I'm in Wales and I don't know how much things vary around the UK but this is my experience.
Mum lived in a granny annex in our garden. She had very limited mobility - had to use a zimmer frame or wheelchair to get from the bedroom/bathroom to the sitting room, unable to dress/undress, prepare meals/drinks.
After much back and forth between me and the surgery mum eventually had a visit from a social worker at the beginning of November 2019. We heard nothing from them again even though I chased it up every couple of weeks until the beginning of March 2020 when a young girl turned up on the doorstep as I was getting mum up and introduced herself as coming from the care agency! Mum had been assessed as needing two calls a day - morning and evening - and I was already providing the rest of her care.
Someone came for 45 mins in the morning to help her dress, get her into her armchair and give her breakfast. A different carer came in the evening to help her to bed. The times were variable! Mum had said she would rather get up late and go to bed late and it was often 11 o'clock before the carer came to get her up and they came around 9 o'clock in the evening. Once mum was settled in her arm chair with her breakfast the carers would potter round and do whatever they saw needed doing in the time they had left - make the bed, wipe over the kitchen, put the vacuum round. The kitchen was pretty much unused - I would cook in my own kitchen and bring her meals to her and put the crockery and cutlery into the dishwasher so it wasn't like it needed a major clean. My daughter would clean for her every week as well so there was no need for regular housework from the carers.

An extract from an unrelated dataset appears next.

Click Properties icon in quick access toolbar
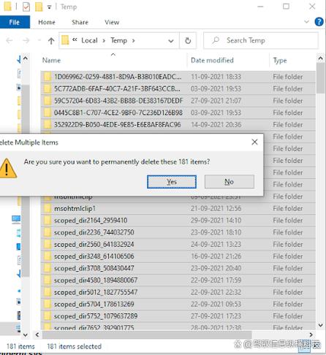(26, 7)
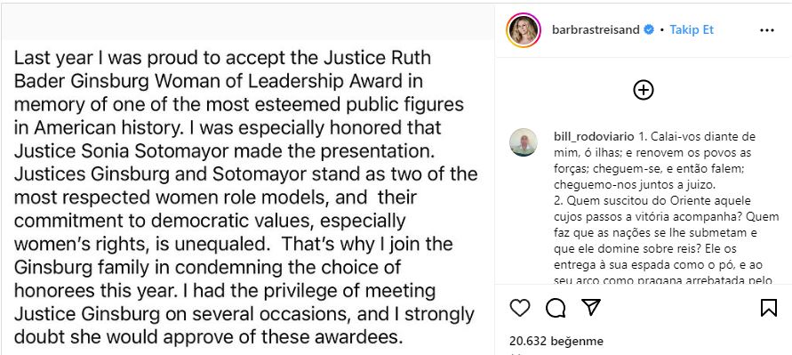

We had to complete a financial assessment and mum had to pay £100 a week. She would ask every day who would be coming for the rest of the week and we would fill it in on her calendar as she was uncomfortable with a stranger walking in. We had a key safe by the door and the number was shared with the care company.

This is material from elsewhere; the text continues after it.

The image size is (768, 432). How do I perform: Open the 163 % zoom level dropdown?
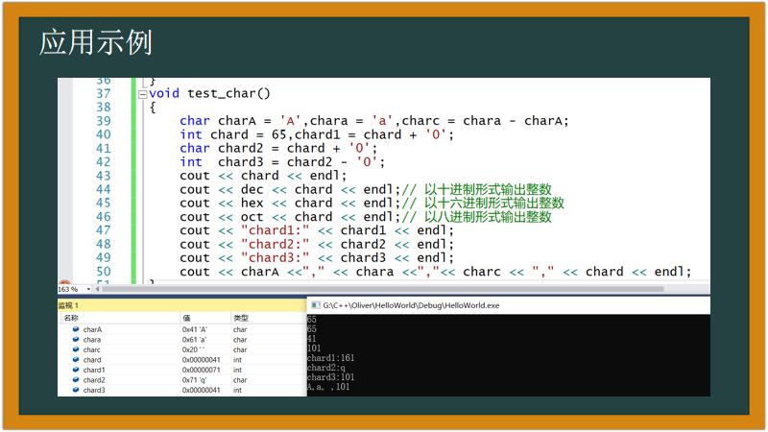pos(89,289)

I really appreciated the carers coming - it meant that I didn't have to go in and out to mum in the morning - it had got to the stage where I could go in to see her and if she was ready I would do her breakfast in bed, go home and go back when she called me to say she was ready to get up. It meant I didn't have to stay with her until she was ready to go to bed - she liked to stay up until 11 pm and then would want me to help her into bed so it was often 11.30/11.45 before I could leave her.
I wasn't aware/was in denial that mum was in the early stages of dementia (a whole other story) and she was very unreasonable about the need for carers. She wanted me to pay them because they were coming to help me, not her. They were coming because I was too lazy to give her a little bit of help. Mum liked the majority of the carers, a couple she wasn't keen on, for no good reason. But again I think that was to do with the dementia.
For me, as her carer, they were a lifeline and enabled me to have a couple of hours in my own home that I wouldn't have had without them.
As the dementia progressed I realised aware that we needed more help and I was getting to the point where I was going to ask for her to be assessed again then she had a fall, ended up in hospital and went from there to a home.
I really appreciated the carers, as your dad might, and mum tolerated them because I refused to back down.